Aiming a 'silver-plated bullet' at year 2000 problem
By Thomas Petzinger Jr. / The Wall Street Journal
PHOENIX - On the upper-left corner of your computer keyboard is a button labeled "esc." Behind that key is a 37-year-old process called the "escape sequence," created by a former IBM programming executive named Bob Bemer.
Today, at age 77, Bemer has invented another escape routine: for the vexing year 2000 computer crisis. Bemer's solution won't remedy everybody's problem, and the boldness of his method terrifies many. But even if his idea falls short of the hoped-for "silver bullet" for the millennium bug, it is, he says, a "silver-plated bullet."
As everyone in business should know, mainframe computers (and many desktop systems) will go berserk after Dec. 31, 1999, (and some sooner than that) when the longstanding practice of using two-digit years will cause computers to treat "00" as 1900. Because every language and application is unique, fixing the problem involves tedious analysis - more work than programmers can likely complete in the next 30 months. Automated tools exist, but all require human hand-holding.
Enter Mr. Bemer - perhaps the only living programmer, for reasons you'll see, with the knowledge
necessary to automate the fix.
A wartime mathematician for Douglas Aircraft and later a Hollywood set designer, he saw his first computer in 1949 and never looked back, working for IBM, Univac, GE and others. As IBM's chief of programming standards, his creation of the escape sequence in 1960 allowed computers to break from one alphabet to another, a critical step toward laser printers and cursor movement. He led the effort to establish a universal character set known to millions as ASCII. He created the name COBOL for what still ranks among the world's dominant computer languages. He helped develop the standard by which binary digits (bits) travel in packs of eight (bytes). He even created the backslash.
Writing in Interface Age in 1979, he warned that the year 2000 would cause big problems, but after retiring in 1982 he pretty much forgot the issue. Then, two years ago, he read a Front Lines column about David Eddy, a software marketer pleading with corporate America to address the issue. Though already a great-grandfather, Bemer swung into action.

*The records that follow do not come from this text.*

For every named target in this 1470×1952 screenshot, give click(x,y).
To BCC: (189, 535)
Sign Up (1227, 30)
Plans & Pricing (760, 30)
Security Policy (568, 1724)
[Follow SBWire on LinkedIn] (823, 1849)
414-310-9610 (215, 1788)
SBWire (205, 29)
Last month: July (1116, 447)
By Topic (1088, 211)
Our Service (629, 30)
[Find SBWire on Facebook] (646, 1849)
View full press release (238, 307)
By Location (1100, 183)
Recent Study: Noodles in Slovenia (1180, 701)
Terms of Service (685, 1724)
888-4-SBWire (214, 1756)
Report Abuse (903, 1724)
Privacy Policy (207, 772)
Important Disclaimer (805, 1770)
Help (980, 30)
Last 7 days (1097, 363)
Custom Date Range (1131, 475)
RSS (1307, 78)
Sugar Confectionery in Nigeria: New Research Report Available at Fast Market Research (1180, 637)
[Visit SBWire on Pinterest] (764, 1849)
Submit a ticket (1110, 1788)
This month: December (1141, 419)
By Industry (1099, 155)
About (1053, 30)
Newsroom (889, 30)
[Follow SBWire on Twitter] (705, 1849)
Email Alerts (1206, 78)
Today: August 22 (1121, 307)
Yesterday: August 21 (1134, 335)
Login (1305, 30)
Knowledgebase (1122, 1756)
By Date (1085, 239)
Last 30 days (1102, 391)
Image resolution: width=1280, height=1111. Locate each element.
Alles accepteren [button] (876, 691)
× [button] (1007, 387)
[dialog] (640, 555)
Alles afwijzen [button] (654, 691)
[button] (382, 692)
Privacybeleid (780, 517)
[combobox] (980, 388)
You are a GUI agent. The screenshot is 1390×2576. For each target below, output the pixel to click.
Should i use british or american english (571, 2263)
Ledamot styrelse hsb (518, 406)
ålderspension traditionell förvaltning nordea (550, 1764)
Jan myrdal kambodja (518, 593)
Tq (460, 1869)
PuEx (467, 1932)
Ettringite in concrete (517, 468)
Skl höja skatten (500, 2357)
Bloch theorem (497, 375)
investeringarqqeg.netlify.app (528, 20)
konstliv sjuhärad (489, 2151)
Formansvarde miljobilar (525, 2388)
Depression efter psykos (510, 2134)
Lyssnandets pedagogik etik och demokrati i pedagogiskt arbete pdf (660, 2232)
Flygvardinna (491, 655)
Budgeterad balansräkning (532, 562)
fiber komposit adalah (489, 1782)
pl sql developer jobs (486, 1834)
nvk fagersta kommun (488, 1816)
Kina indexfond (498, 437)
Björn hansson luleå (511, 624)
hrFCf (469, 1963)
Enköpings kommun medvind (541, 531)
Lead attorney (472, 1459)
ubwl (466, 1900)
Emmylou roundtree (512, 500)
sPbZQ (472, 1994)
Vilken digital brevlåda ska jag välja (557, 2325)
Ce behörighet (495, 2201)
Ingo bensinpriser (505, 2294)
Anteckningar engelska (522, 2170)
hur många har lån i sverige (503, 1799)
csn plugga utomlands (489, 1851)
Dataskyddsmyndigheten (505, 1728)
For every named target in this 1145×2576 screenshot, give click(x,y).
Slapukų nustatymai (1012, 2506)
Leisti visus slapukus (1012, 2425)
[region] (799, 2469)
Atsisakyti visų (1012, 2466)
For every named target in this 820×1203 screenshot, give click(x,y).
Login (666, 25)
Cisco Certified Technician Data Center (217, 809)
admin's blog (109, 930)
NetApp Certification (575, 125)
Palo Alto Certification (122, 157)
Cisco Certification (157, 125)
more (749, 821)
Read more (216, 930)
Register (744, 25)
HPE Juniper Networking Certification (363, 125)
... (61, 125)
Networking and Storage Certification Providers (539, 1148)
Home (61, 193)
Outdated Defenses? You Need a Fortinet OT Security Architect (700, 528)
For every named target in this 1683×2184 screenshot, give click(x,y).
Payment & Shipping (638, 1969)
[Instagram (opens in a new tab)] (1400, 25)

The best solution, he thought, existed at the most fundamental level, where computers operate in ones and zeros through something called object code (or machine code). The myriad programming lan
guages that now exist were made possible by a decades-old software innovation called a compiler, which translates higher-level languages into the arcane code that actually runs the machines. Today's programmers don't even think about the object code, but Bemer knows it cold. Attacking the problem at this basic level would avoid the need for thousands of individual solutions at a higher level.
His method examines every arithmetic operation running through object code. Along the way, special rules identify those operations involving dates. (Dates are never multiplied or divided, for instance.) At that point a variation on Bemer's old escape sequence comes into play, detouring the date, as if along a railroad siding, to a place where the missing century is hooked to the two-digit year. "Everyone else is trying to find all the years," he says. "We let the years find us."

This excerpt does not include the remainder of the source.